Because the bear had created a high risk public safety threat, it was euthanized, Jolley said.
Also last week, DWR received a report of a black bear that had gotten into trash at a couple of campsites, as well as several dumpsters, at the Soapstone Campground in the Uinta-Wasatch-Cache National Forest Service during the previous weekend.
Wildlife biologists placed two barrel traps and trail cameras in the area in an attempt to catch the bear. It has eluded them but continued to get into the dumpsters rather than go near the baited traps, Jolley said.
In May, a grizzly bear attacked and seriously injured a hiker in Wyoming’s Grand Teton National Park, according to The Associated Press.
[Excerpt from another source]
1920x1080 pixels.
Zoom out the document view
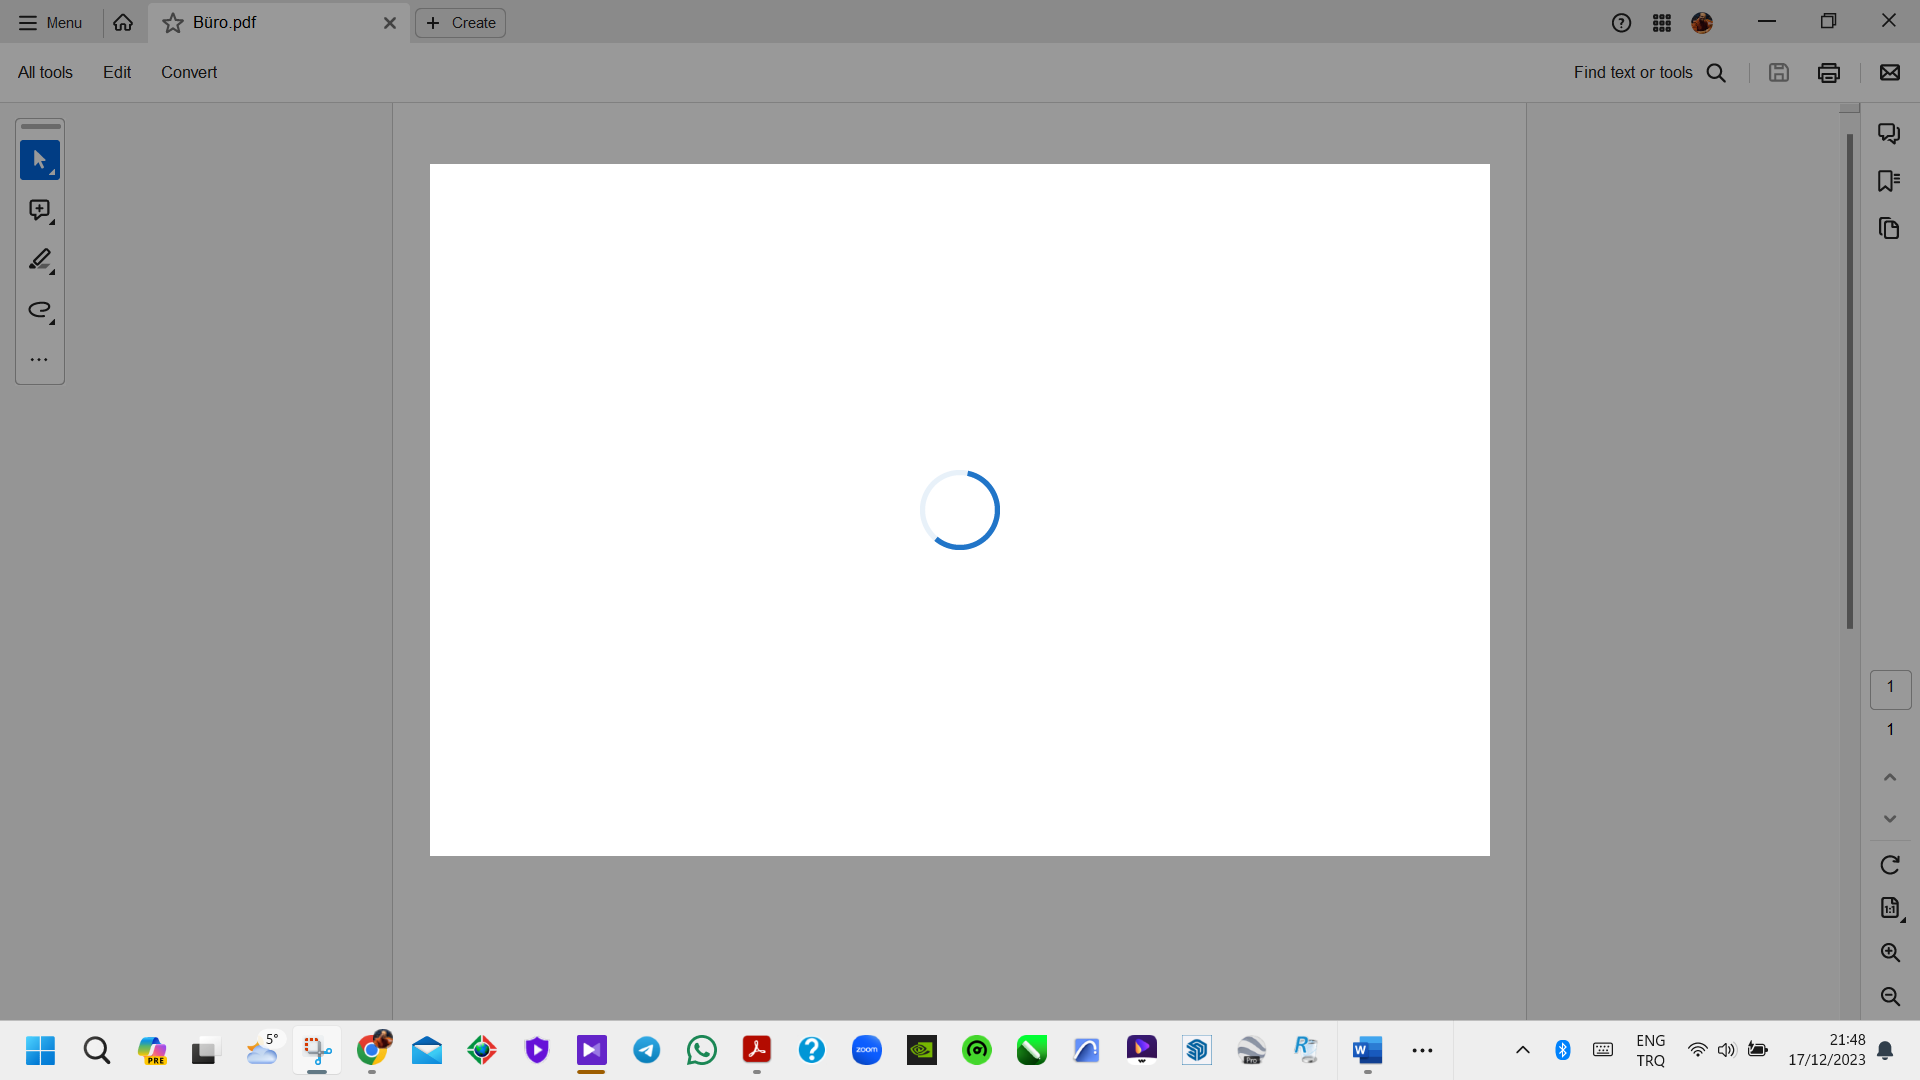(1891, 996)
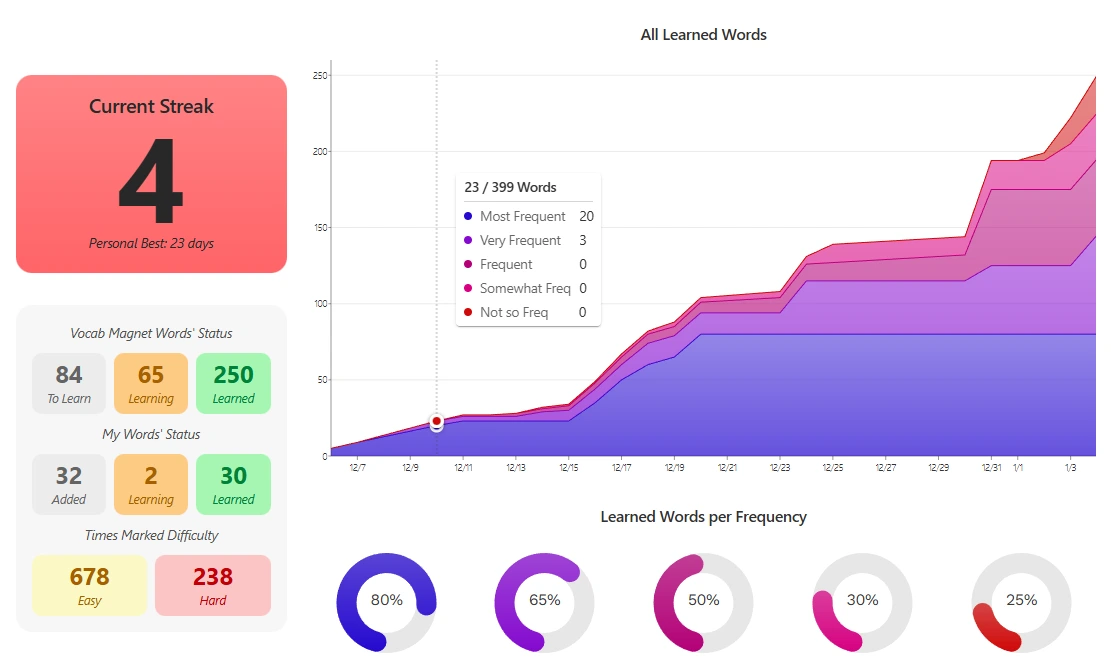
Task: Click the Most Frequent blue legend dot
Action: click(x=468, y=217)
The grizzly was one of two that surprised the 35-year-old man from Massachusetts on Signal Mountain. While mauling the hiker, the grizzly bit into his can of bear repellent and was hit with a burst of it, causing the animal to flee. The 35-year-old Massachusetts man, who’d pretended to be dead while he was being bitten, made it to safety and spent a night in the hospital.
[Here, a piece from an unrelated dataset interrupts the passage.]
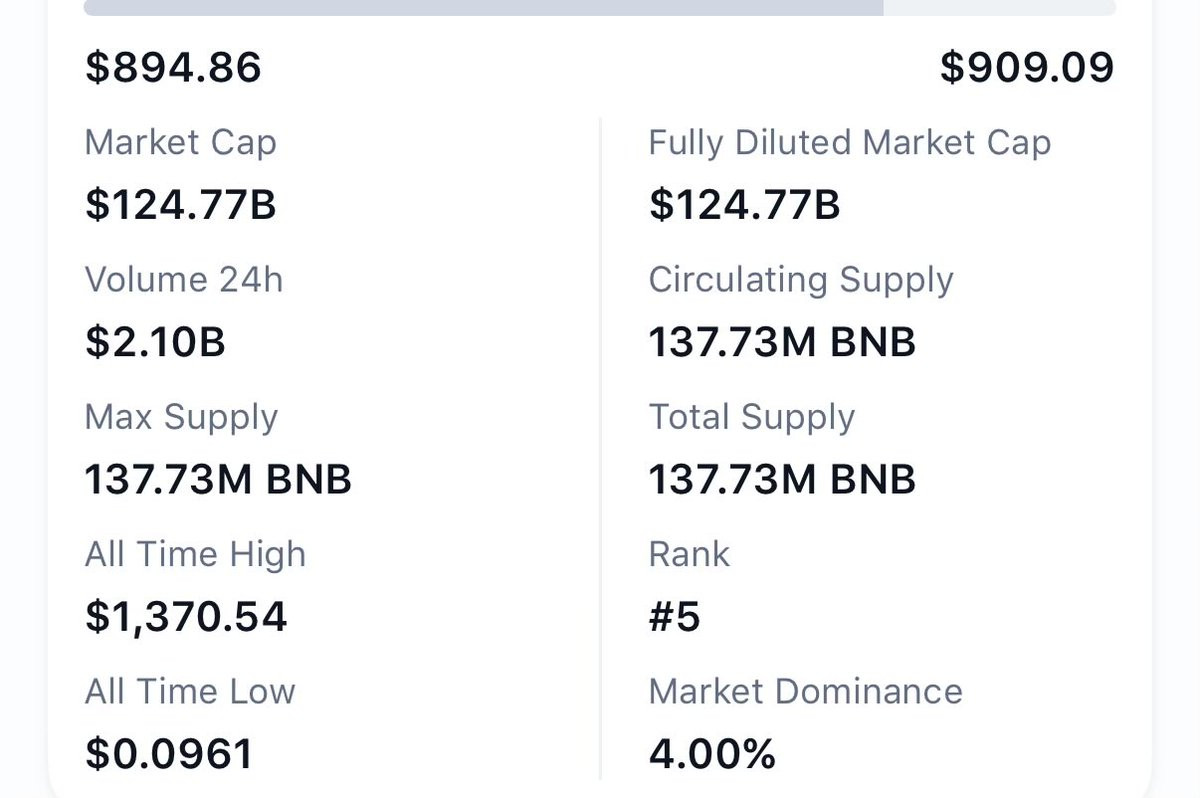The image size is (1200, 798).
Task: Tap the Volume 24h label
Action: [x=183, y=279]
Park officials decided to not capture or kill the bear because it might have been trying to protect a cub, AP reported.
How often are bear attacks fatal?
Statistics vary, but black bears have killed at least 61 people in North America since 1900, according to Lynn Rogers, a biologist who has studied wild black bears for more than 50 years and founded the North American Bear Center.
“I used to think black bears were very dangerous, but my thinking evolved in much the same way people have changed their attitudes about gorillas. I now interpret aggressive displays by black bears in terms of their fear rather than mine,” he wrote. “My chances of being killed by a domestic dog, bees or lightning are vastly greater. My chances of being murdered are 60,000 times greater. One of the safest places a person can be is in the woods.”
The most recent fatal bear attack in Utah — and only the second on record — occurred in 2007. Eleven-year-old Samuel Ives was killed after a black bear ripped him from the tent he was sharing with his family in American Fork Canyon. Officials searched for two hours before finding the boy’s body nearly 400 yards from the campsite. The bear was shot and killed the next day after 26 dogs and five houndsmen tracked it down.
Ives’ parents, Rebecca Ives and Kevan Francis, sued the U.S. Forest Service and the Utah Division of Wildlife Resources, claiming the agencies failed to warn campers of the bear’s presence. The bear had attacked a man earlier at the same campsite. A federal judge awarded the family $1.95 million.
In 1863, Charles Henry Gates, 35, was hunting a grizzly bear that escaped from a trap and mauled him in Blacksmith Fork Canyon in northern Utah. His family placed a new headstone at his gravesite in 2004, according to the Logan Herald Journal.
What to do if you see a black bear
Wildlife Resources offer these safety tips:
- Stand your ground: Never back up, lie down or play dead. Stay calm and give the bear a chance to leave. Prepare to use your bear spray or another deterrent.
- Don’t run away or climb a tree. Black bears are excellent climbers and can run up to 35 mph — you cannot outclimb or outrun them.
- Know bear behavior. If a bear stands up, grunts, moans or makes other sounds, it’s not being aggressive. These are the ways a bear gets a better look or smell and expresses its interest.
- If a black bear attacks, always fight back. And never give up. People have successfully defended themselves with almost anything, including rocks, sticks, backpacks, water bottles, and even their hands and feet.